TEXT EXCERPT:
Levy: The third development is serious financing of industrial decarbonization, of many flavors. If you take what was announced on methane at COP28 [oil companies pledging to reach near-zero methane emissions in their operations by 2030], this represents a huge decarbonization opportunity for oil and gas, and for the world. It has to be financed.

GF: And how will that be done?

Levy: [Some] very rich oil and gas companies can finance it and will prioritize it. But a lot of national oil companies that need to invest billions in methane abatement will have to do it out of fiscal budgets that are competing with school systems, health systems. There are financing mechanisms being created now to incentivize that decarbonization.

Power plants will be able to use transition credits to retire their coal plants early, replacing them with high-integrity alternative green energy sources, for instance. There are 5,500 power plants in Asia that have an average life of 14 years. If those don’t retire early, we’ve already missed net zero.

GF: Your fourth trend to watch?

Levy: My last one is carbon markets. We absolutely need high-integrity carbon markets as a global mechanism that allows capital to flow into decarbonization, and especially into the global south. This year is the moment of truth.

GF: What are the time horizons for all this?

Levy: Some of these are here and now. If you’re building infrastructure, it could be three to five years.

WRITTEN TASK:
Return the part of the decarbonization interview starting with "GF: Your fourth" and going on through "for all this?", copied word for word.

PROVIDED INFORMATION:

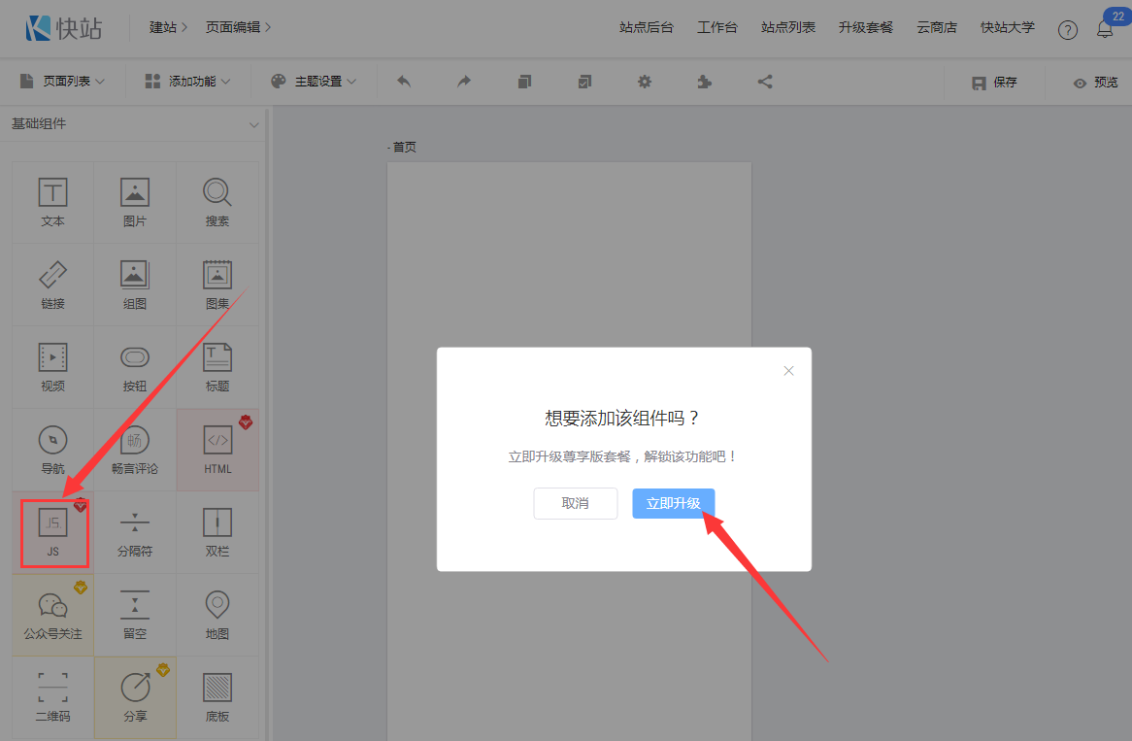Click the 保存 save button
This screenshot has height=741, width=1132.
[x=995, y=83]
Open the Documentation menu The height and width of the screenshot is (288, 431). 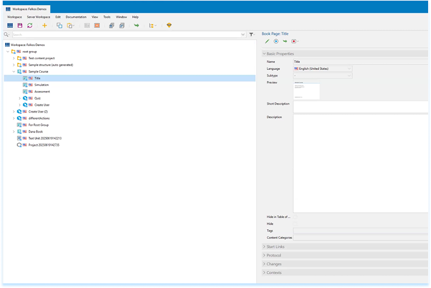76,17
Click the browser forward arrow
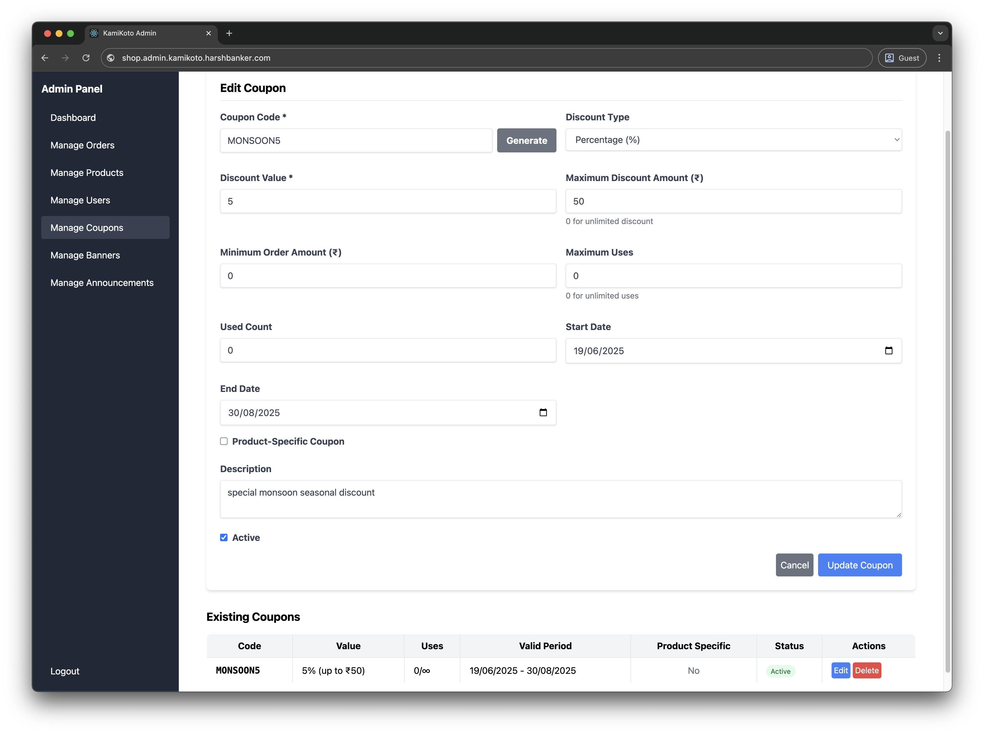 point(65,58)
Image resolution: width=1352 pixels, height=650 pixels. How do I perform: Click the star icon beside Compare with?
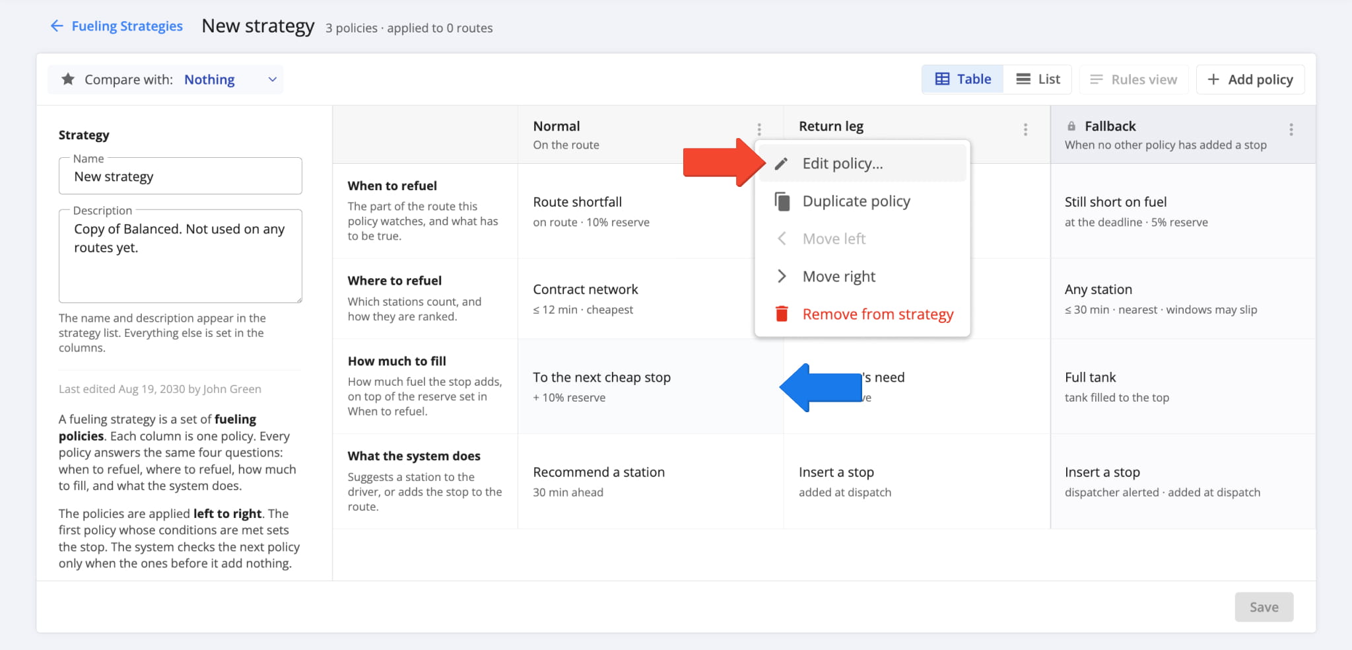[68, 79]
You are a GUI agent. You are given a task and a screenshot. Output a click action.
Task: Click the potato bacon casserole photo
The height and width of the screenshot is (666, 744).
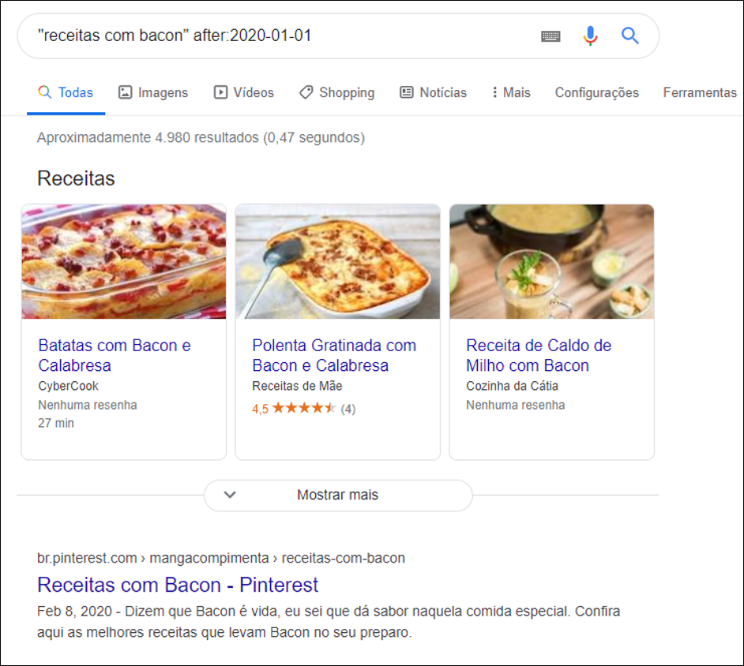(x=124, y=261)
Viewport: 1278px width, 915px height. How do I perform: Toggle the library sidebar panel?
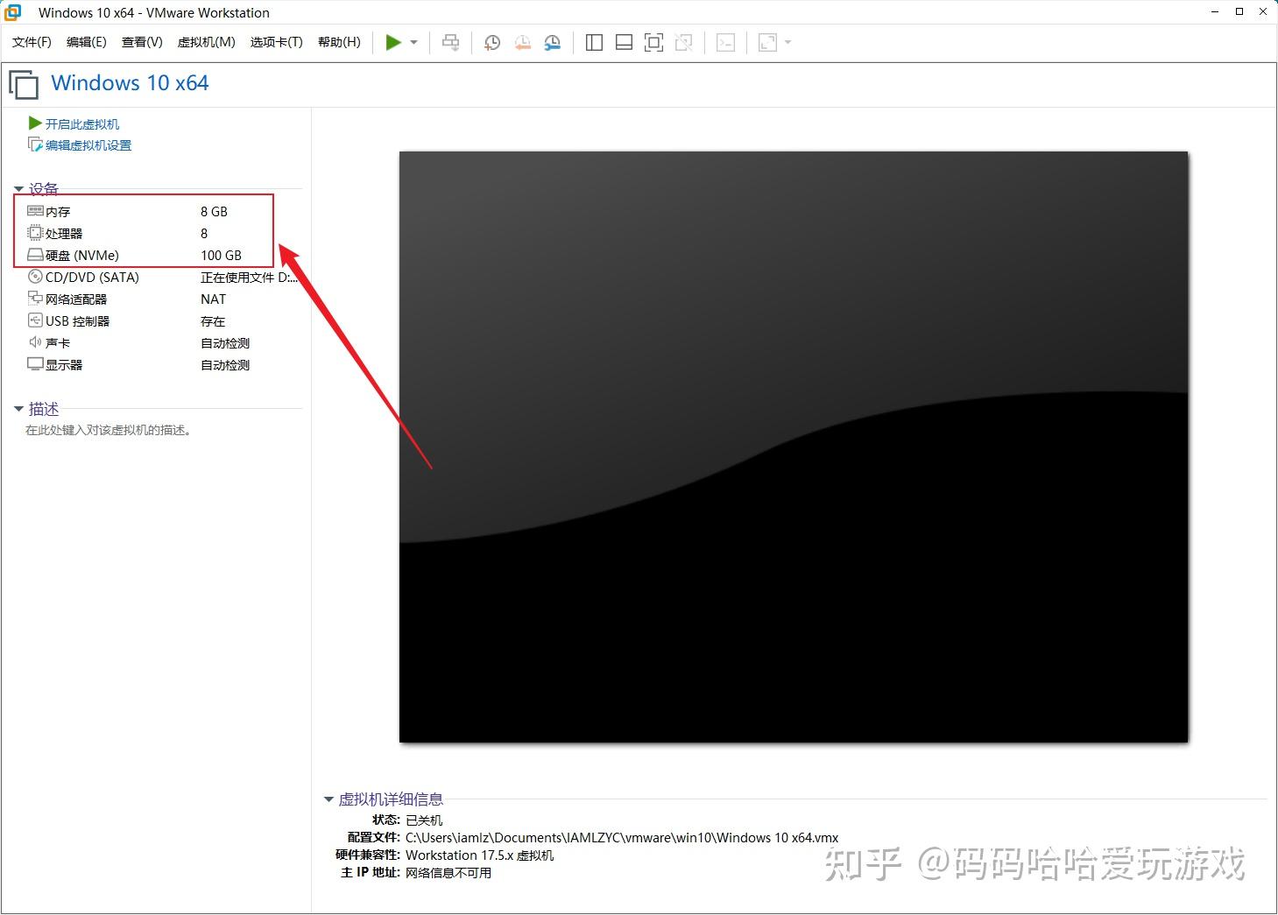[594, 42]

CORRECT OUTPUT:
GF: Your fourth trend to watch?

Levy: My last one is carbon markets. We absolutely need high-integrity carbon markets as a global mechanism that allows capital to flow into decarbonization, and especially into the global south. This year is the moment of truth.

GF: What are the time horizons for all this?